There were no unscheduled deaths during the study.

Clinical Observations

There were generally no findings observed that indicated any adverse systemic toxicity of the test item in animals from any treatment group.

Behavioral Assessment

There were no treatment-related changes in the behavioural parameters at 100, 300 or 1000 mg/kg bw/day.

Functional Performance Tests

There were no toxicologically significant changes in functional performance considered to be related to treatment at 100, 300 or 1000 mg/kg bw/day.

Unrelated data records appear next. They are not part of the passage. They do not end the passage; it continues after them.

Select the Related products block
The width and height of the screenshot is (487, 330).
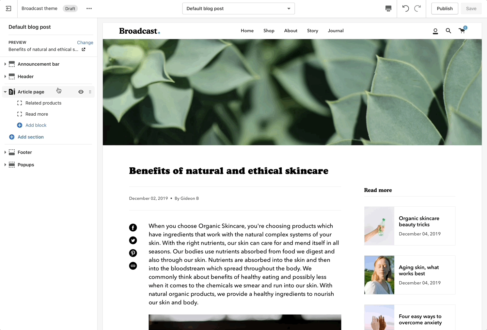tap(43, 103)
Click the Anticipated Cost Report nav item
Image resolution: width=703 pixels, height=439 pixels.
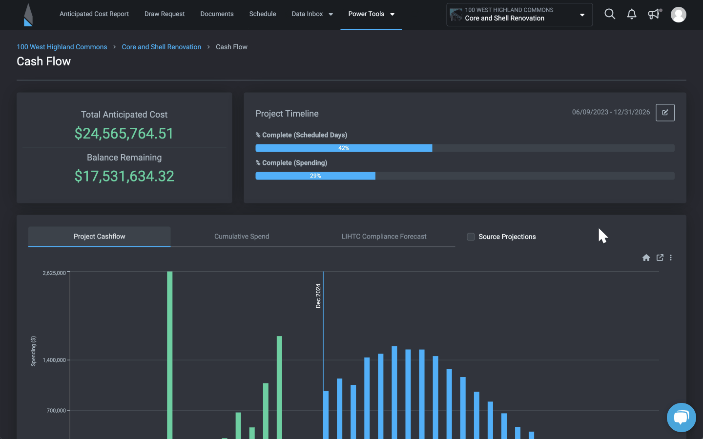(x=94, y=14)
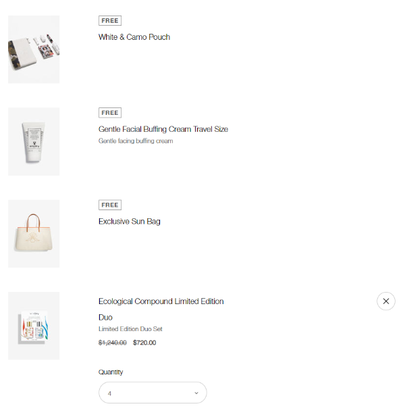
Task: Open the White & Camo Pouch image
Action: 34,49
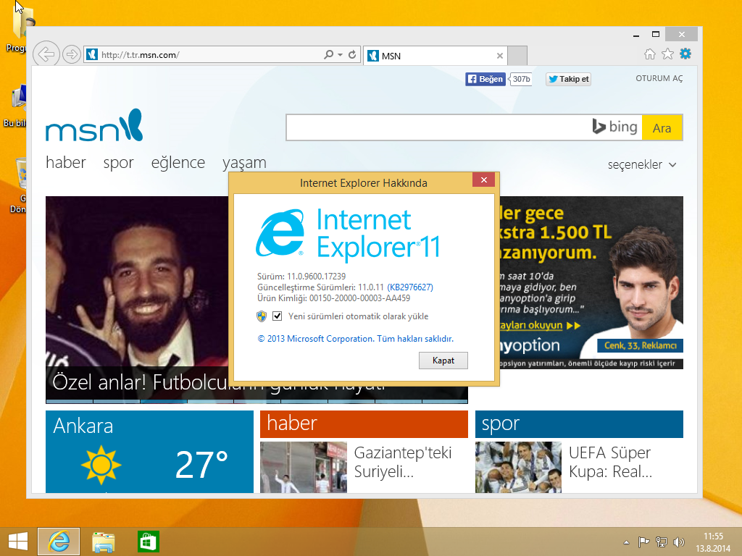Click the Internet Explorer back arrow button
Screen dimensions: 742x556
(x=46, y=54)
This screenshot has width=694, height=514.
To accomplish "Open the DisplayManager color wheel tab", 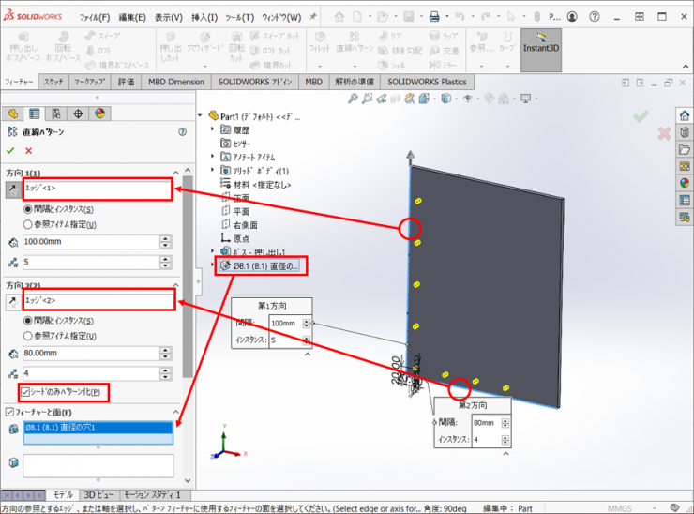I will tap(98, 113).
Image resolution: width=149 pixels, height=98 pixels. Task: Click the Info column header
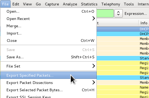coord(144,23)
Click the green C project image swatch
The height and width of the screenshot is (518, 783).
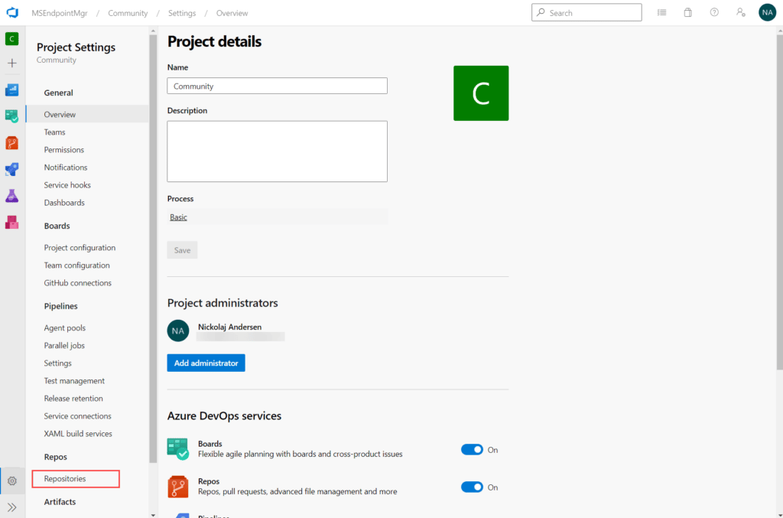(x=481, y=93)
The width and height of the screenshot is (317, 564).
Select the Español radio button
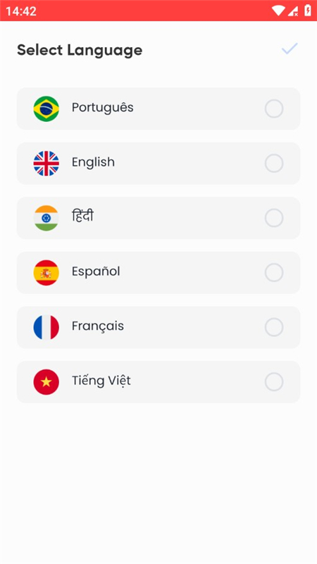coord(274,273)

Sensory Reactivity Assessments

There were no inter-group differences in sensory reactivity scores that were considered to be related to treatment at 100, 300 or 1000 mg/kg bw/day.

Body Weight

Male animals from all treatment groups generally exhibited reduced body weight gains during the treatment period resulting in overall reductions in absolute body weight gain in a dose related manner.  

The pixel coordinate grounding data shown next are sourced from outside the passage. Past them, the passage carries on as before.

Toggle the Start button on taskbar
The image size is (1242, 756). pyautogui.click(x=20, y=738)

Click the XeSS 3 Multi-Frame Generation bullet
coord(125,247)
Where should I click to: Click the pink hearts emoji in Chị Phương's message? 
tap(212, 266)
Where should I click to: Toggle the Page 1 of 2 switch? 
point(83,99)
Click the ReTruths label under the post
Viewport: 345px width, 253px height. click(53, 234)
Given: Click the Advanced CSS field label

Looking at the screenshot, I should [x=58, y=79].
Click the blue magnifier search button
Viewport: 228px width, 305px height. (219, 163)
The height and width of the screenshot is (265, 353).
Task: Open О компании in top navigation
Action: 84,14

There was considered to be no adverse effect on body weight development for female animals treated with 100, 300 or 1000 mg/kg bw/day.

Food Consumption

There was considered to be no significant effect of treatment with the test item up to a dose level of 1000 mg/kg bw/day on dietary intake for animals of either sex throughout the treatment period.  Minor fluctuations were noted in food conversion efficiency, however, these differences were deemed to be reflective of intergroup differences in body weight gains and/or dietary intake.

Water Consumption

Visual inspection of water bottles didn't reveal any intergroup differences in water consumption.

Reproductive Performance

Mating

No treatment-related effects were detected in mating performance.

Fertility

No treatment-related effects were detected in fertility.

Gestation Lengths

Gestation lengths were generally between 22 and 23½ days and the distribution of gestation lengths for treated females was essentially similar to control.

Litter Responses

Offspring Litter Size, Sex Ratio and Viability

Of the litters born, litter size at birth and subsequently on Days 1 and 4 post partum, sex ratio and viability were generally comparable to controls.

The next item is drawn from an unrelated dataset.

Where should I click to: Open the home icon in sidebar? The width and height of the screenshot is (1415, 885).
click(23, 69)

Offspring Growth and Development

No obvious affect of treatment was noted in offspring growth and development.  In general, offspring body weight gain and litter weights on Days 1 and 4 post partum were comparable to control litters.  Surface righting was also generally comparable to controls.

Laboratory Investigations

Hematology

There were considered to be no treatment-related effects detected in the hematological parameters examined for male animals from any treatment group.

Female animals treated with 1000 mg/kg bw/day exhibited increases in mean corpuscular hemoglobin and mean corpuscular volume.  No such effects were detected in females treated with 300 or 100 mg/kg bw/day.

Blood Chemistry

There were considered to be no treatment-related effects detected in the blood chemical parameters examined.

Pathology

Necropsy

Macroscopic examination at terminal necropsy did not reveal any findings that were considered to be treatment related in animals of either sex up to a dose level of 1000 mg/kg bw/day.

Organ Weights

There were considered to be no treatment-related effects detected in animals of either sex up to a dose level of 1000 mg/kg bw/day.

Histopathology

There was a minor increase in hematopoiesis in the spleen of treated female animals.  This occurred in two females treated with 100 mg/kg bw/day (minimal), three females treated with 300 mg/kg bw/day (1 minimal, 2 mild) and in four females treated with 1000 mg/kg bw/day (2 minimal, 2 mild).

This also occurred at a marked severity in a further female treated with 300 mg/kg bw/day.  This was considered to be a consequence of a separate abnormality (marked ulceration of the stomach).

Conclusion

The oral administration of 9-[2-(2-METHOXYETHOXY)ETHOXY]-9-[3(OXIRANYLMETHOXY)PROPYL]-2,5,8,10,13,16-HEXAOXA-9-SILAHEPTADECANE to rats by gavage, at dose levels of 100, 300 and 1000 mg/kg bw/day, did not result in any significant adverse toxicological effects.  The ‘No Observed Adverse Effect Level’ (NOAEL) for systemic toxicity was therefore considered to be 1000 mg/kg bw/day.

The ‘No Observed Effect Level’ (NOEL) for reproductive toxicity was considered to be 1000 mg/kg bw/day.